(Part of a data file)
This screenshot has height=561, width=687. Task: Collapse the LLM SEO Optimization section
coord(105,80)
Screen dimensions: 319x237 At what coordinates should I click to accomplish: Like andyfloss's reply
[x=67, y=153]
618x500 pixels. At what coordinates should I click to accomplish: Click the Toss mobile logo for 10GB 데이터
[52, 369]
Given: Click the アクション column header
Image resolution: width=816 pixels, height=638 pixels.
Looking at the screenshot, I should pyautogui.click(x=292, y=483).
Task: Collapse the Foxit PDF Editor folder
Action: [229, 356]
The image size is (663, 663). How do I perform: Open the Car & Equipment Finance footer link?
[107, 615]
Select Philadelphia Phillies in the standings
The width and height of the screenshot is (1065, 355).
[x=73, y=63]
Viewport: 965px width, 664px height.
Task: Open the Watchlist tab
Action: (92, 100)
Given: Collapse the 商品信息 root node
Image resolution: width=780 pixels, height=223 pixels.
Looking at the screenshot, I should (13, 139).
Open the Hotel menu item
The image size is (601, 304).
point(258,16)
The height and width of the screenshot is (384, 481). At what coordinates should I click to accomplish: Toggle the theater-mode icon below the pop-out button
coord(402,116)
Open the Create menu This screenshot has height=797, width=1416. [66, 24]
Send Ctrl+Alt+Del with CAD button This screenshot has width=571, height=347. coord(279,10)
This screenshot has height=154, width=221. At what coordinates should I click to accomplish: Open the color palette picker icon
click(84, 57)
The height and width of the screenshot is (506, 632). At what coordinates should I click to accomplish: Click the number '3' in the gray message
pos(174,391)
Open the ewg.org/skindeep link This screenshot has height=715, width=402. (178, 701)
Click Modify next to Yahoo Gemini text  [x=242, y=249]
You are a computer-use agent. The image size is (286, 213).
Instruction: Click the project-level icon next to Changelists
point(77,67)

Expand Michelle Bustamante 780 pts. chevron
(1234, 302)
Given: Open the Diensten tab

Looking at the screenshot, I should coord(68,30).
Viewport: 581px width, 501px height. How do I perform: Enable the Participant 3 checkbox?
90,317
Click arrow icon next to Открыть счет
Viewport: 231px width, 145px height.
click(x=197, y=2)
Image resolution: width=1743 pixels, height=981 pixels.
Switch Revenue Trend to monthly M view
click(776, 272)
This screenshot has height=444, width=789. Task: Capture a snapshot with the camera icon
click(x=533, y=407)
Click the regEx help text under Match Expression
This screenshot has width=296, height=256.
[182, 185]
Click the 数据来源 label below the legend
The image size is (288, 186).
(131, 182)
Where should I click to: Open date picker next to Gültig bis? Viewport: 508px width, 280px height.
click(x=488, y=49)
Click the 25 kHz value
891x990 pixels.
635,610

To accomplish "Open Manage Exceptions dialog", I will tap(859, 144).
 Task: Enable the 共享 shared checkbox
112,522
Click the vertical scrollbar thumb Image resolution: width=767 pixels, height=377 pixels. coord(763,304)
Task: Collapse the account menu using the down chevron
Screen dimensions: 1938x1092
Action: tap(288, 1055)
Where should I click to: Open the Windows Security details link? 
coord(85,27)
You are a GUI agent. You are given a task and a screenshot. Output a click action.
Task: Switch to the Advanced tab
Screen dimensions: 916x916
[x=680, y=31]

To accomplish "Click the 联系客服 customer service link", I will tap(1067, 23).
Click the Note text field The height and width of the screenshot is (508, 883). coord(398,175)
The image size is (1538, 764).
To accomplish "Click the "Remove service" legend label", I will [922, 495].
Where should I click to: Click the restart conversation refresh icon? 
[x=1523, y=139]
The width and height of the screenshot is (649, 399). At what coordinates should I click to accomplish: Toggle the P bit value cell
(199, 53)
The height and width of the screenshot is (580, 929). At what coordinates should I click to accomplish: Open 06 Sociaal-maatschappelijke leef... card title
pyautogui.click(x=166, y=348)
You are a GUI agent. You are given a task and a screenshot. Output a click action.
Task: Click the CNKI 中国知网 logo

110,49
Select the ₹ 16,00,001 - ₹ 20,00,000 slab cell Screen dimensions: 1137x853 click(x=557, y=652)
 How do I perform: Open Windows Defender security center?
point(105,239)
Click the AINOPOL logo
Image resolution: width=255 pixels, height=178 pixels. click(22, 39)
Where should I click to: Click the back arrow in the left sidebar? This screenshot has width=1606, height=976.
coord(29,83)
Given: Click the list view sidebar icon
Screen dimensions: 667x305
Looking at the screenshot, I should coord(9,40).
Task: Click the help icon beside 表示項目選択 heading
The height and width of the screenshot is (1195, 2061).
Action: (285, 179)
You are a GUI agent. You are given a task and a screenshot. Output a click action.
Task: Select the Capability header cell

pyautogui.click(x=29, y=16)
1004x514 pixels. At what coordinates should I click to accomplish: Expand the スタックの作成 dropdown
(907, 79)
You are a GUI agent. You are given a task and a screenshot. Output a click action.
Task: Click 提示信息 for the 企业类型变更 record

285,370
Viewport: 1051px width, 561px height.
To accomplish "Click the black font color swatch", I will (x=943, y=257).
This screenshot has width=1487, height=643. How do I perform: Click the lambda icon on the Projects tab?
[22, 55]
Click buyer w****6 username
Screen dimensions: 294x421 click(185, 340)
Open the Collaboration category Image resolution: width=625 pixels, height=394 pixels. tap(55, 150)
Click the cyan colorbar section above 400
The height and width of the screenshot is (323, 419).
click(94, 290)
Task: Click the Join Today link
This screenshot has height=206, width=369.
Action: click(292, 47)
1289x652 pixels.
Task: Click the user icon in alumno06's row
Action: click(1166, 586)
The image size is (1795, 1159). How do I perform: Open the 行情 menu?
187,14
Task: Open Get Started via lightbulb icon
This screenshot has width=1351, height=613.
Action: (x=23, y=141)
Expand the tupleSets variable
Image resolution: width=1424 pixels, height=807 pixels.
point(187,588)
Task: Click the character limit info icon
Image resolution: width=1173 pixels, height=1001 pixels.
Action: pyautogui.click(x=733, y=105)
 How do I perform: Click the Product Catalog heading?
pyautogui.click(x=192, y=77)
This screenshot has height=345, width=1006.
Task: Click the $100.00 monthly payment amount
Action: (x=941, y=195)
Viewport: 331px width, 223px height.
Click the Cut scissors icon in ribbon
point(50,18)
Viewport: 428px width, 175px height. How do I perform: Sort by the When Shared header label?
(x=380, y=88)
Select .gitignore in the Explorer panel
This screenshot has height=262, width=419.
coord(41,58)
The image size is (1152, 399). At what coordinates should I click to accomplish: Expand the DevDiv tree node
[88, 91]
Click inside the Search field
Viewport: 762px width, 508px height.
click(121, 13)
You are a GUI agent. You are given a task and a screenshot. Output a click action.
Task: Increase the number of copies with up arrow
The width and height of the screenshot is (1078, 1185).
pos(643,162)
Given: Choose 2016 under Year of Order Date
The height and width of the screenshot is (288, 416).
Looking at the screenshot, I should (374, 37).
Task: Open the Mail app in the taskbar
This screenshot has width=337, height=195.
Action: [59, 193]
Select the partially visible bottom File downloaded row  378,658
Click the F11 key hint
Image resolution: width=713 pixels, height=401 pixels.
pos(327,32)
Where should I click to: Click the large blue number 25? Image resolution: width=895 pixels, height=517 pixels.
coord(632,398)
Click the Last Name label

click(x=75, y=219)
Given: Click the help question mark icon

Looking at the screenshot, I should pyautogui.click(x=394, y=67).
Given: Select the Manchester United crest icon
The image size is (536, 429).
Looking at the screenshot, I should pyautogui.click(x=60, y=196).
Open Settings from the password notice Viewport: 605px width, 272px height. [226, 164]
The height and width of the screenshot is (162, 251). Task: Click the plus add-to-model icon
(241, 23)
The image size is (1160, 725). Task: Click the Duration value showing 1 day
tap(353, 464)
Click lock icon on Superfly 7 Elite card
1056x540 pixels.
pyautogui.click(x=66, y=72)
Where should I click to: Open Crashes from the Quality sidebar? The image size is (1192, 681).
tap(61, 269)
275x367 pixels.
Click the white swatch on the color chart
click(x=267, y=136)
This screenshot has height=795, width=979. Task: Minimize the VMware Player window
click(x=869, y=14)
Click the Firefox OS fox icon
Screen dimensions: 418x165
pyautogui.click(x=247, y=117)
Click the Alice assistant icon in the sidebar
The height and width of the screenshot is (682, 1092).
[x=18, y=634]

- [PROBLEM DETAILS]
Copy the stretch of the data above from the line containing "Click the vertical" through the line containing "Action: tap(288, 1055)", keeping every line, requests included. Increase each coordinate in the answers by 69.

- [WORKED ANSWER]
Click the vertical scrollbar thumb Image resolution: width=767 pixels, height=377 pixels. coord(832,373)
Task: Collapse the account menu using the down chevron
Screen dimensions: 1938x1092
Action: tap(357, 1124)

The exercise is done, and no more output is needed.